The nightmare was simple, but complex in its own way

Eh.. don't contradict yourself here. Either it's simple or it's complex. I get what you're trying to say here, but it's not a great opening line.
Chloe heard branches breaking behind her and when she whirled around she saw Elena looking up at her with an unusual devilish smile on her face

Who is Elena? I know you explain in a few sentences, but I think it would be better to put it in right away. "Her sister, Elena,"
In the center of the star was Cynthia.

Again - who is Cynthia? You can't throw names around and expect us to know them. You're telling the reader the story, so make sure we understand.

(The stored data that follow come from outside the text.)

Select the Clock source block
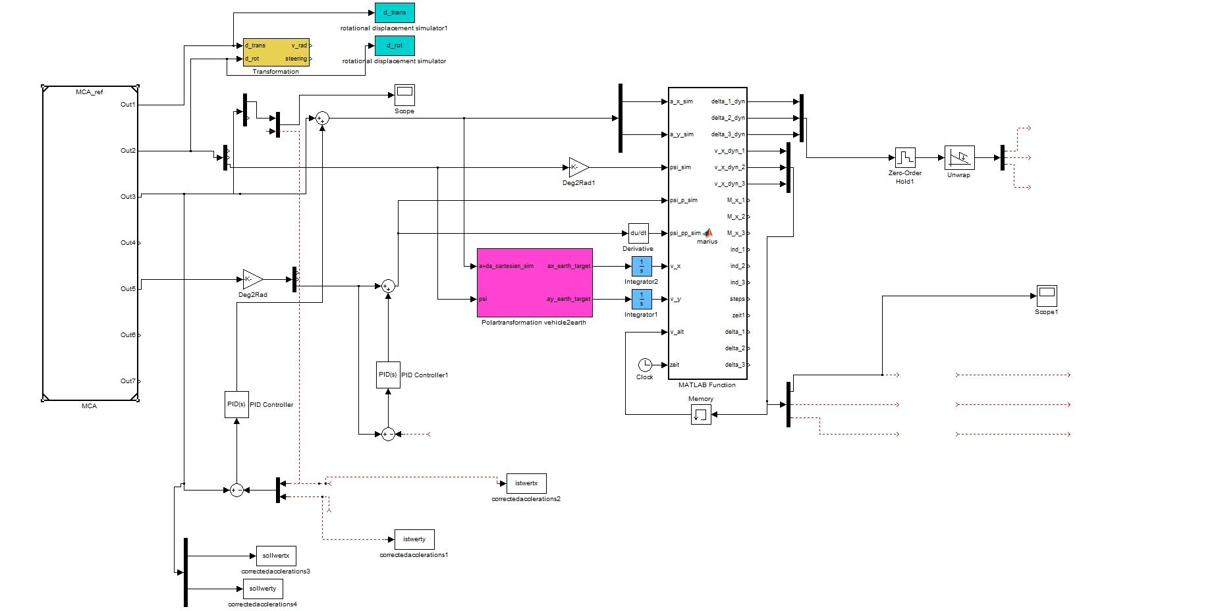 click(x=644, y=365)
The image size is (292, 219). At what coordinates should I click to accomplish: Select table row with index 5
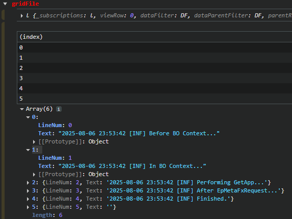pos(154,99)
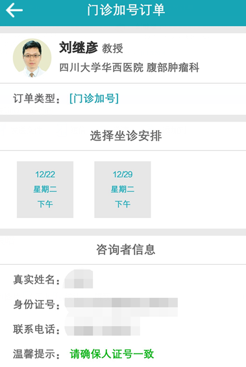This screenshot has width=246, height=367.
Task: Click the 教授 title label
Action: 112,48
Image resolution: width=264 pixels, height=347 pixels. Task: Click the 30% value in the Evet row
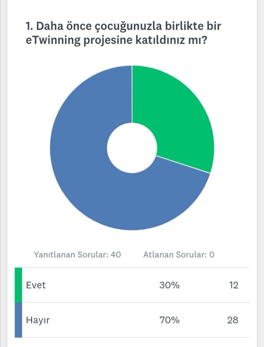[169, 285]
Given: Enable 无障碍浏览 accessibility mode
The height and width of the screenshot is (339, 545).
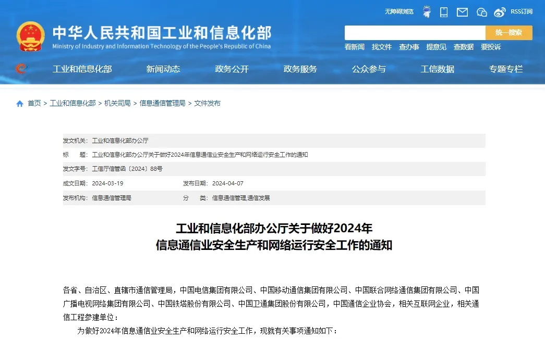Looking at the screenshot, I should click(x=399, y=11).
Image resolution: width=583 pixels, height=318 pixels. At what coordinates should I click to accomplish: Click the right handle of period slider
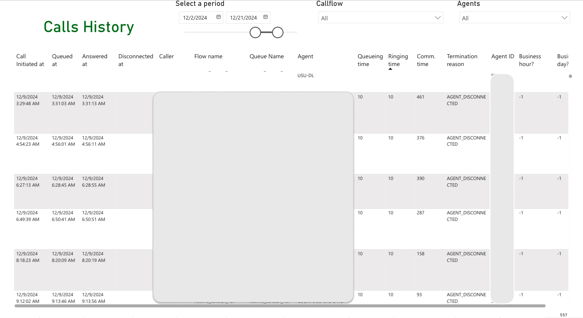click(x=278, y=33)
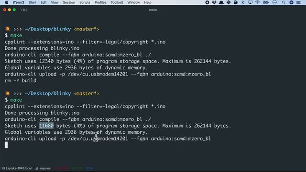The image size is (306, 172).
Task: Open the Wi-Fi status menu
Action: [x=258, y=2]
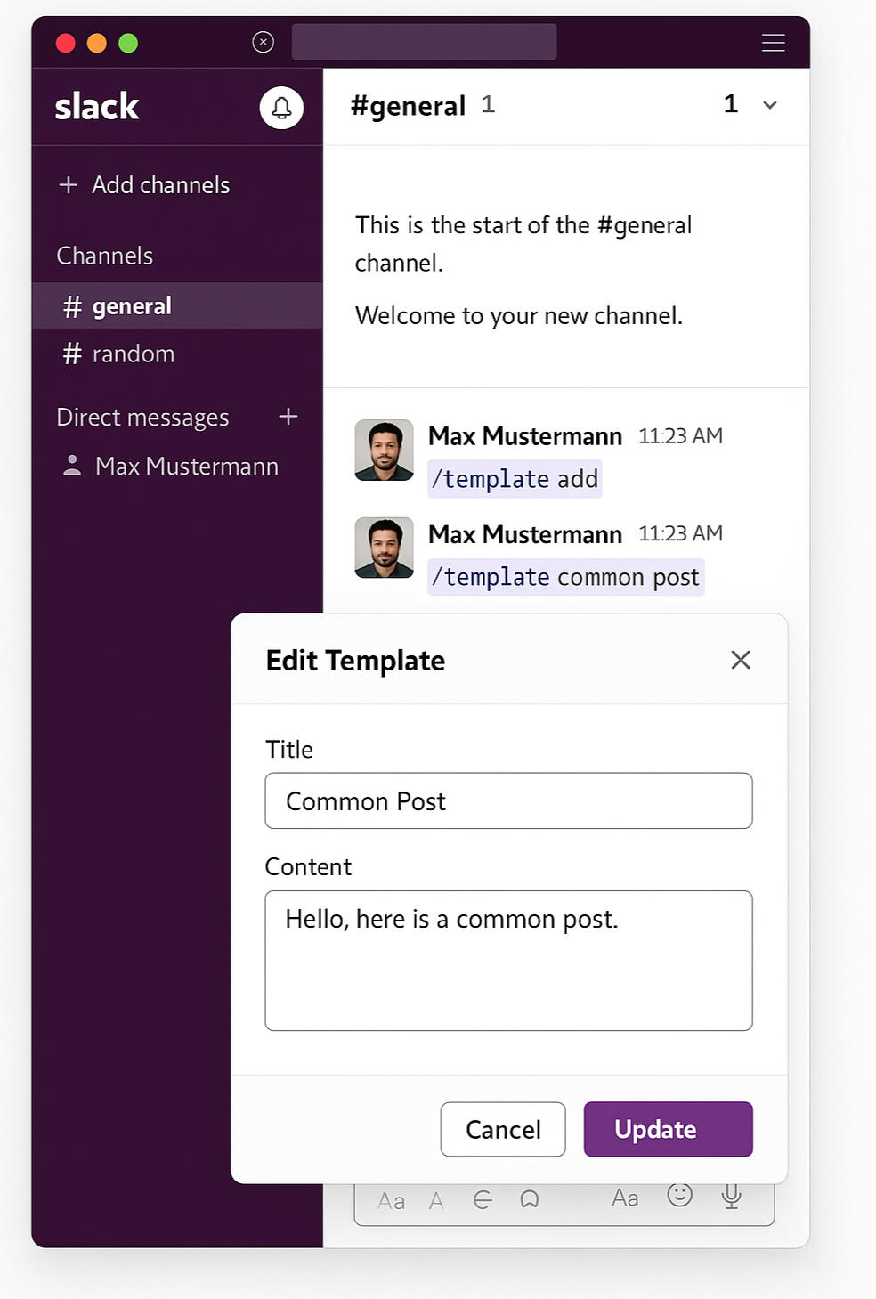This screenshot has width=876, height=1299.
Task: Close the Edit Template dialog
Action: pyautogui.click(x=741, y=660)
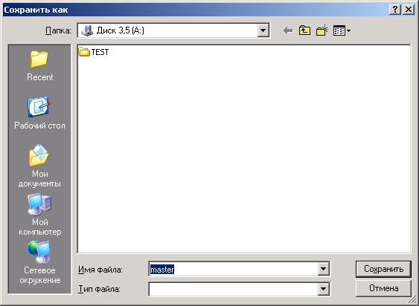Image resolution: width=419 pixels, height=306 pixels.
Task: Expand the Папка drive dropdown
Action: pyautogui.click(x=263, y=30)
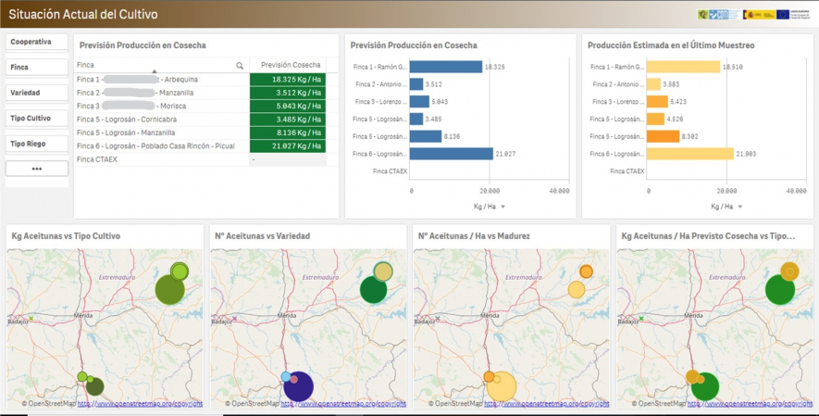Expand Kg / Ha dropdown under orange chart

[740, 207]
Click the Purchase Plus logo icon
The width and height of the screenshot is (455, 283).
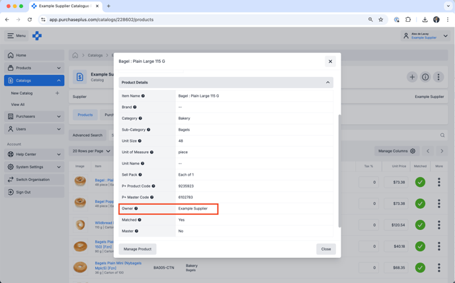tap(37, 36)
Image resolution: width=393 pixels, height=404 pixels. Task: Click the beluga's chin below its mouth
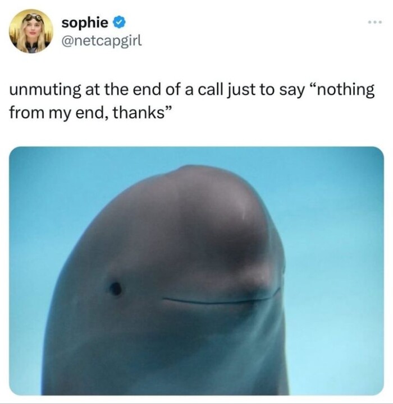[207, 335]
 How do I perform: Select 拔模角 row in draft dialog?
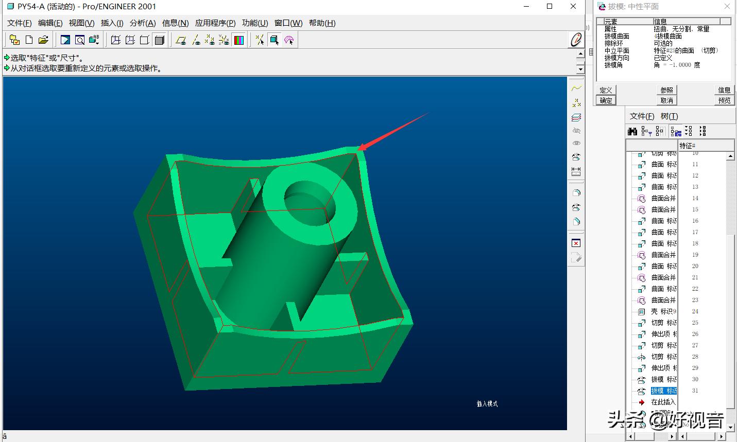613,65
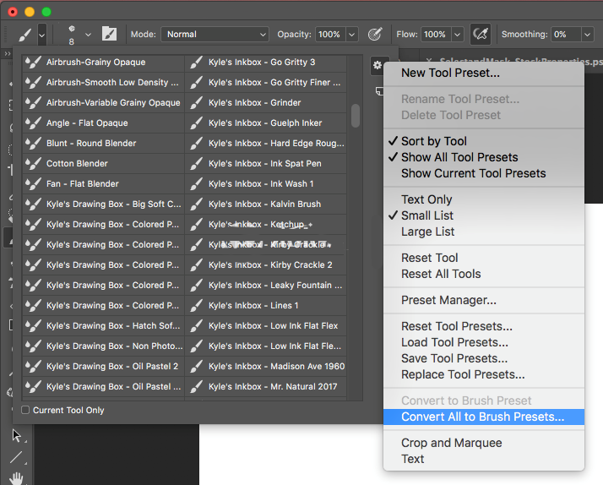Enable the Current Tool Only checkbox
Screen dimensions: 603x485
25,411
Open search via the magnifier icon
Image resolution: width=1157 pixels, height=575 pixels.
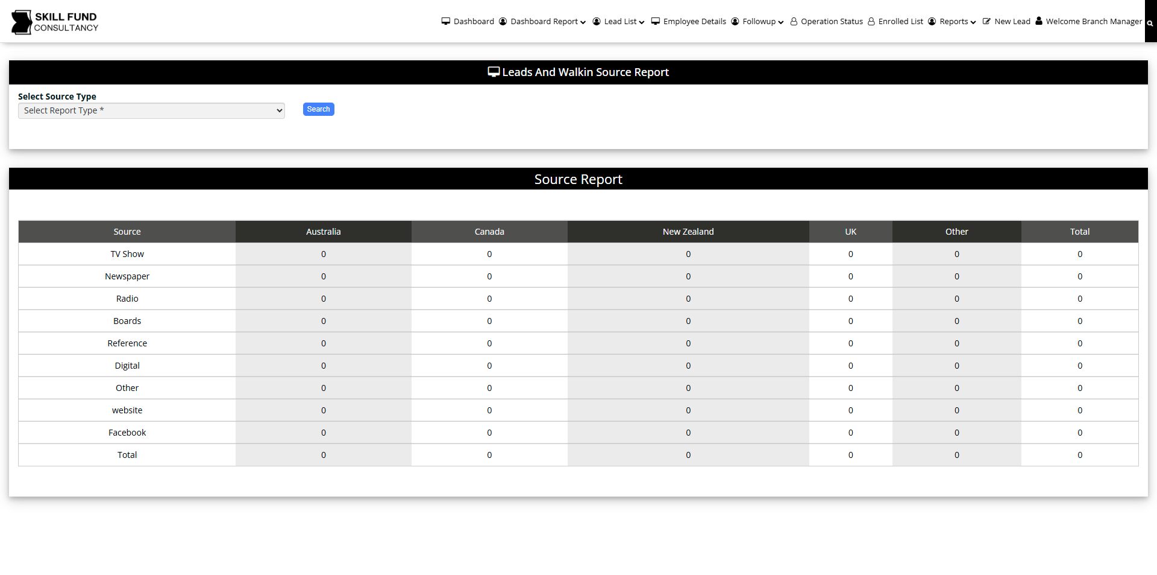point(1150,23)
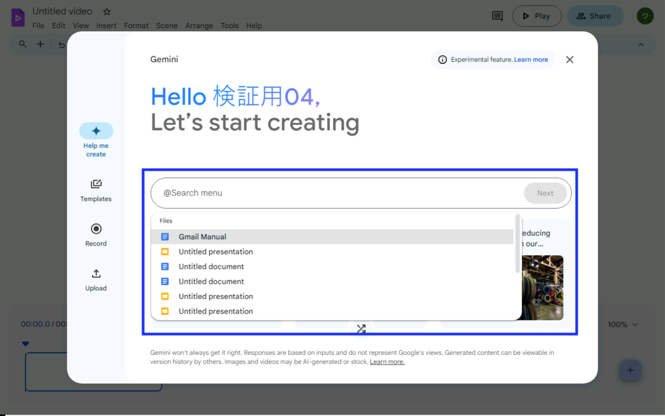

The word choice is bland, which makes for bland writing. The sentence structure is nothing special, and so your writing is nothing special. I think that's your main issue here (as much as I feel bad saying it) is your writing skills. But no worries, write more and you will improve.

As for the plot - I can't really say much. You haven't written enough for someone to really comment on the plot. As of now, it doesn't seem to be anything fabulous, nothing that I'll be remembering for years to come.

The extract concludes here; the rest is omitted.